TASK GOAL: Copy out all of the records. Keep every word exact.

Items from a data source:
+++

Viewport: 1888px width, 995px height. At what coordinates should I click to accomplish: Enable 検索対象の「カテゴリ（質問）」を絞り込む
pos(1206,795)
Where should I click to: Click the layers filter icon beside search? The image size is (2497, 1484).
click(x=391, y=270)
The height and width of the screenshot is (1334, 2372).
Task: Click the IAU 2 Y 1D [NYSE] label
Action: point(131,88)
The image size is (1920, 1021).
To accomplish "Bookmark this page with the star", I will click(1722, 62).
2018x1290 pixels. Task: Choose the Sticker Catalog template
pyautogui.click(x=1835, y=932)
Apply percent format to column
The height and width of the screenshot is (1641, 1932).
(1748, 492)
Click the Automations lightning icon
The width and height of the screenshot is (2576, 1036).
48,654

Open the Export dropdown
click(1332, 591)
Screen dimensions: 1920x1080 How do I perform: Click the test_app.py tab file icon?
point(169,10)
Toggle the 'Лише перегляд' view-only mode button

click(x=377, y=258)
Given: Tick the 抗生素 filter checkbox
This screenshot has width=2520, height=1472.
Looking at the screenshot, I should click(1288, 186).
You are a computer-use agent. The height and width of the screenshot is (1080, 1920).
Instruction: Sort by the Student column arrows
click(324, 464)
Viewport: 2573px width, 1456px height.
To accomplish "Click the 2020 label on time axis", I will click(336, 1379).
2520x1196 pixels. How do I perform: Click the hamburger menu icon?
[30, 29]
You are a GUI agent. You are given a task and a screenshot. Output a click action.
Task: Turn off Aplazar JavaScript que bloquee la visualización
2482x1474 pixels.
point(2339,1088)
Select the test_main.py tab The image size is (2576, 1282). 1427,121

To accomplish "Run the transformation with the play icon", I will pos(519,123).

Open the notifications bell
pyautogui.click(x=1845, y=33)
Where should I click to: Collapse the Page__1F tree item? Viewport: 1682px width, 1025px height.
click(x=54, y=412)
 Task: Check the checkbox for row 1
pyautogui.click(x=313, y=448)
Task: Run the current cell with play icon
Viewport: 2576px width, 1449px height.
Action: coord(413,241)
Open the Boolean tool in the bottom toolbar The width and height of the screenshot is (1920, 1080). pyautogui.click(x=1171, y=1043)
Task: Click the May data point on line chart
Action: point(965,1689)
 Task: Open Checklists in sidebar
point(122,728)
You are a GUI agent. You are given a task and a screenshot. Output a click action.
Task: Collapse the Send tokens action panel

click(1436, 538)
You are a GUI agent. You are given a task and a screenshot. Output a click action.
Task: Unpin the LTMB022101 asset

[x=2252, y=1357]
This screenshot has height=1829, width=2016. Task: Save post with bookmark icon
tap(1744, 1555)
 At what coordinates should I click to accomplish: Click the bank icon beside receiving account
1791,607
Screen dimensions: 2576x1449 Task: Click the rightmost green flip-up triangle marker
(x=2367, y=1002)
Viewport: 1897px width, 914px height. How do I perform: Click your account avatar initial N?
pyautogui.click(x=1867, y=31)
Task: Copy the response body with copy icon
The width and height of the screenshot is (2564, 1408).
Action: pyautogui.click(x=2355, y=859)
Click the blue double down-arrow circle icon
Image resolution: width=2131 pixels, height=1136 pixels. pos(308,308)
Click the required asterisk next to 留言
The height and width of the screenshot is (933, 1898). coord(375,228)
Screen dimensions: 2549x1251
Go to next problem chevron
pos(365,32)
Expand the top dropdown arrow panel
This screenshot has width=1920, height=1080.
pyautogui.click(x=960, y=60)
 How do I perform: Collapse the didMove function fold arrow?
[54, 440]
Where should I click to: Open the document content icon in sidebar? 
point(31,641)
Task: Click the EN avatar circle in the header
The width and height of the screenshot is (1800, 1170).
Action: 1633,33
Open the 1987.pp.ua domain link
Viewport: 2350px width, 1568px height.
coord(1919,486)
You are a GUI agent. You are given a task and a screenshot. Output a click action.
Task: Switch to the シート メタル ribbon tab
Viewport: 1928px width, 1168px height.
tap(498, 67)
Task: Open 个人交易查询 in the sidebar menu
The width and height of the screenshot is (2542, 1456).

+++

EXERCISE SOLUTION:
Viewport: 1888px width, 995px height. At what coordinates should I click to accomplish: Enable 検索対象の「カテゴリ（質問）」を絞り込む
pos(1206,795)
Where should I click to: Click the layers filter icon beside search? The image size is (2497, 1484).
click(x=391, y=270)
The height and width of the screenshot is (1334, 2372).
Task: Click the IAU 2 Y 1D [NYSE] label
Action: point(131,88)
The image size is (1920, 1021).
To accomplish "Bookmark this page with the star", I will click(1722, 62).
2018x1290 pixels. Task: Choose the Sticker Catalog template
pyautogui.click(x=1835, y=932)
Apply percent format to column
The height and width of the screenshot is (1641, 1932).
(1748, 492)
Click the Automations lightning icon
The width and height of the screenshot is (2576, 1036).
48,654

Open the Export dropdown
click(1332, 591)
Screen dimensions: 1920x1080 How do I perform: Click the test_app.py tab file icon?
point(169,10)
Toggle the 'Лише перегляд' view-only mode button

click(x=377, y=258)
Given: Tick the 抗生素 filter checkbox
This screenshot has width=2520, height=1472.
Looking at the screenshot, I should click(1288, 186).
You are a computer-use agent. The height and width of the screenshot is (1080, 1920).
Instruction: Sort by the Student column arrows
click(324, 464)
Viewport: 2573px width, 1456px height.
To accomplish "Click the 2020 label on time axis", I will click(336, 1379).
2520x1196 pixels. How do I perform: Click the hamburger menu icon?
[30, 29]
You are a GUI agent. You are given a task and a screenshot. Output a click action.
Task: Turn off Aplazar JavaScript que bloquee la visualización
2482x1474 pixels.
point(2339,1088)
Select the test_main.py tab The image size is (2576, 1282). 1427,121

To accomplish "Run the transformation with the play icon", I will pos(519,123).

Open the notifications bell
pyautogui.click(x=1845, y=33)
Where should I click to: Collapse the Page__1F tree item? Viewport: 1682px width, 1025px height.
click(x=54, y=412)
 Task: Check the checkbox for row 1
pyautogui.click(x=313, y=448)
Task: Run the current cell with play icon
Viewport: 2576px width, 1449px height.
Action: coord(413,241)
Open the Boolean tool in the bottom toolbar The width and height of the screenshot is (1920, 1080). pyautogui.click(x=1171, y=1043)
Task: Click the May data point on line chart
Action: point(965,1689)
 Task: Open Checklists in sidebar
point(122,728)
You are a GUI agent. You are given a task and a screenshot. Output a click action.
Task: Collapse the Send tokens action panel

click(1436, 538)
You are a GUI agent. You are given a task and a screenshot. Output a click action.
Task: Unpin the LTMB022101 asset

[x=2252, y=1357]
This screenshot has height=1829, width=2016. Task: Save post with bookmark icon
tap(1744, 1555)
 At what coordinates should I click to accomplish: Click the bank icon beside receiving account
1791,607
Screen dimensions: 2576x1449 Task: Click the rightmost green flip-up triangle marker
(x=2367, y=1002)
Viewport: 1897px width, 914px height. How do I perform: Click your account avatar initial N?
pyautogui.click(x=1867, y=31)
Task: Copy the response body with copy icon
The width and height of the screenshot is (2564, 1408).
Action: pyautogui.click(x=2355, y=859)
Click the blue double down-arrow circle icon
Image resolution: width=2131 pixels, height=1136 pixels. pos(308,308)
Click the required asterisk next to 留言
The height and width of the screenshot is (933, 1898). coord(375,228)
Screen dimensions: 2549x1251
Go to next problem chevron
pos(365,32)
Expand the top dropdown arrow panel
This screenshot has width=1920, height=1080.
pyautogui.click(x=960, y=60)
 How do I perform: Collapse the didMove function fold arrow?
[54, 440]
Where should I click to: Open the document content icon in sidebar? 
point(31,641)
Task: Click the EN avatar circle in the header
The width and height of the screenshot is (1800, 1170).
Action: 1633,33
Open the 1987.pp.ua domain link
Viewport: 2350px width, 1568px height.
coord(1919,486)
You are a GUI agent. You are given a task and a screenshot. Output a click action.
Task: Switch to the シート メタル ribbon tab
Viewport: 1928px width, 1168px height.
tap(498, 67)
Task: Open 个人交易查询 in the sidebar menu
The width and height of the screenshot is (2542, 1456).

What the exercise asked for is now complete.